[Data records]
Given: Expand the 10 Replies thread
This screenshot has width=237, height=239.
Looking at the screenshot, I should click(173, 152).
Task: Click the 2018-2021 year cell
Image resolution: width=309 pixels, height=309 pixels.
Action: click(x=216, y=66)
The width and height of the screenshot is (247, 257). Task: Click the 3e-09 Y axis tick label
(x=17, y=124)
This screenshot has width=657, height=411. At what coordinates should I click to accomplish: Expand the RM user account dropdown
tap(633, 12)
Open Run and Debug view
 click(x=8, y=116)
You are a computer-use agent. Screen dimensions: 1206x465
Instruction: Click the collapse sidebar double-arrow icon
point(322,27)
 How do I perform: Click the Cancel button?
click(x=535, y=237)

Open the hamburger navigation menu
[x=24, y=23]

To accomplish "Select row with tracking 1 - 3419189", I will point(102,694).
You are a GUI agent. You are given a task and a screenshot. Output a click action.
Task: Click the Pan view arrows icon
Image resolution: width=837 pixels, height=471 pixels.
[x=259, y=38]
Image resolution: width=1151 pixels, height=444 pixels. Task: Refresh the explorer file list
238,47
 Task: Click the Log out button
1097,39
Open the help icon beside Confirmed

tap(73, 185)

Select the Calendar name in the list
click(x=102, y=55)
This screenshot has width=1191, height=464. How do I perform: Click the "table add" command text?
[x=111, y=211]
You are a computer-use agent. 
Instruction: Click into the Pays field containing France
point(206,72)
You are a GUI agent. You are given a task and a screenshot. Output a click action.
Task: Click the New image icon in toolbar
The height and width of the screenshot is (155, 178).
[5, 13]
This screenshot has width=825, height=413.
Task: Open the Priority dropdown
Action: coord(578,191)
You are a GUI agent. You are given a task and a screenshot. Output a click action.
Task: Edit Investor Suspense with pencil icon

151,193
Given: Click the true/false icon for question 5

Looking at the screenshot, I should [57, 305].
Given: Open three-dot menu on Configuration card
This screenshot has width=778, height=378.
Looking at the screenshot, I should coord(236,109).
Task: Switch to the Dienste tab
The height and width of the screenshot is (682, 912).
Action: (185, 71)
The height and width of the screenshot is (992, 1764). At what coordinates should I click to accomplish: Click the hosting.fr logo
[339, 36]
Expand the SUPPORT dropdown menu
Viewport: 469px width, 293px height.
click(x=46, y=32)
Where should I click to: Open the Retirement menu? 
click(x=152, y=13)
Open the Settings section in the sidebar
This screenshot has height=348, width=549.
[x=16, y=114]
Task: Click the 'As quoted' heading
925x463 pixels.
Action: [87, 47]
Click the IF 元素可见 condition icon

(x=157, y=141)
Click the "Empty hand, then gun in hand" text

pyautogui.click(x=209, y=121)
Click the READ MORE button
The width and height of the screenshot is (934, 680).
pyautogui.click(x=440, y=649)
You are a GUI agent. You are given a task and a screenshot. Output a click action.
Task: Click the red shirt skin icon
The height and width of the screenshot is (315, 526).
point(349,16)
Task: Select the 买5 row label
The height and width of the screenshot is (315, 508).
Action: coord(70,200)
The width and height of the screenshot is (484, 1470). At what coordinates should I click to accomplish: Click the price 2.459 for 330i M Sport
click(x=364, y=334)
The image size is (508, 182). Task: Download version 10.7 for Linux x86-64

WRITTEN EXERCISE: Revise the material above so that every instance of "GUI agent" reads "screen agent". Keep all other text the same.

FINISHED EXERCISE:
Given: Expand the 10 Replies thread
This screenshot has width=237, height=239.
Looking at the screenshot, I should click(173, 152).
Task: Click the 2018-2021 year cell
Image resolution: width=309 pixels, height=309 pixels.
Action: click(x=216, y=66)
The width and height of the screenshot is (247, 257). Task: Click the 3e-09 Y axis tick label
(x=17, y=124)
This screenshot has width=657, height=411. At what coordinates should I click to accomplish: Expand the RM user account dropdown
tap(633, 12)
Open Run and Debug view
 click(x=8, y=116)
You are a computer-use agent. Screen dimensions: 1206x465
Instruction: Click the collapse sidebar double-arrow icon
point(322,27)
 How do I perform: Click the Cancel button?
click(x=535, y=237)

Open the hamburger navigation menu
[x=24, y=23]

To accomplish "Select row with tracking 1 - 3419189", I will point(102,694).
You are a screen agent. You are given a task and a screenshot. Output a click action.
Task: Click the Pan view arrows icon
Image resolution: width=837 pixels, height=471 pixels.
[x=259, y=38]
Image resolution: width=1151 pixels, height=444 pixels. Task: Refresh the explorer file list
238,47
 Task: Click the Log out button
1097,39
Open the help icon beside Confirmed

tap(73, 185)

Select the Calendar name in the list
click(x=102, y=55)
This screenshot has width=1191, height=464. How do I perform: Click the "table add" command text?
[x=111, y=211]
You are a computer-use agent. 
Instruction: Click into the Pays field containing France
point(206,72)
You are a screen agent. You are given a task and a screenshot. Output a click action.
Task: Click the New image icon in toolbar
The height and width of the screenshot is (155, 178).
[5, 13]
This screenshot has width=825, height=413.
Task: Open the Priority dropdown
Action: coord(578,191)
You are a screen agent. You are given a task and a screenshot. Output a click action.
Task: Edit Investor Suspense with pencil icon

151,193
Given: Click the true/false icon for question 5

Looking at the screenshot, I should [57, 305].
Given: Open three-dot menu on Configuration card
This screenshot has width=778, height=378.
Looking at the screenshot, I should coord(236,109).
Task: Switch to the Dienste tab
The height and width of the screenshot is (682, 912).
Action: (185, 71)
The height and width of the screenshot is (992, 1764). At what coordinates should I click to accomplish: Click the hosting.fr logo
[339, 36]
Expand the SUPPORT dropdown menu
Viewport: 469px width, 293px height.
click(x=46, y=32)
Where should I click to: Open the Retirement menu? 
click(x=152, y=13)
Open the Settings section in the sidebar
This screenshot has height=348, width=549.
[x=16, y=114]
Task: Click the 'As quoted' heading
925x463 pixels.
Action: [87, 47]
Click the IF 元素可见 condition icon

(x=157, y=141)
Click the "Empty hand, then gun in hand" text

pyautogui.click(x=209, y=121)
Click the READ MORE button
The width and height of the screenshot is (934, 680).
pyautogui.click(x=440, y=649)
You are a screen agent. You are given a task and a screenshot. Output a click action.
Task: Click the red shirt skin icon
The height and width of the screenshot is (315, 526).
point(349,16)
Task: Select the 买5 row label
The height and width of the screenshot is (315, 508).
Action: coord(70,200)
The width and height of the screenshot is (484, 1470). At what coordinates should I click to accomplish: Click the price 2.459 for 330i M Sport
click(x=364, y=334)
The image size is (508, 182). Task: Download version 10.7 for Linux x86-64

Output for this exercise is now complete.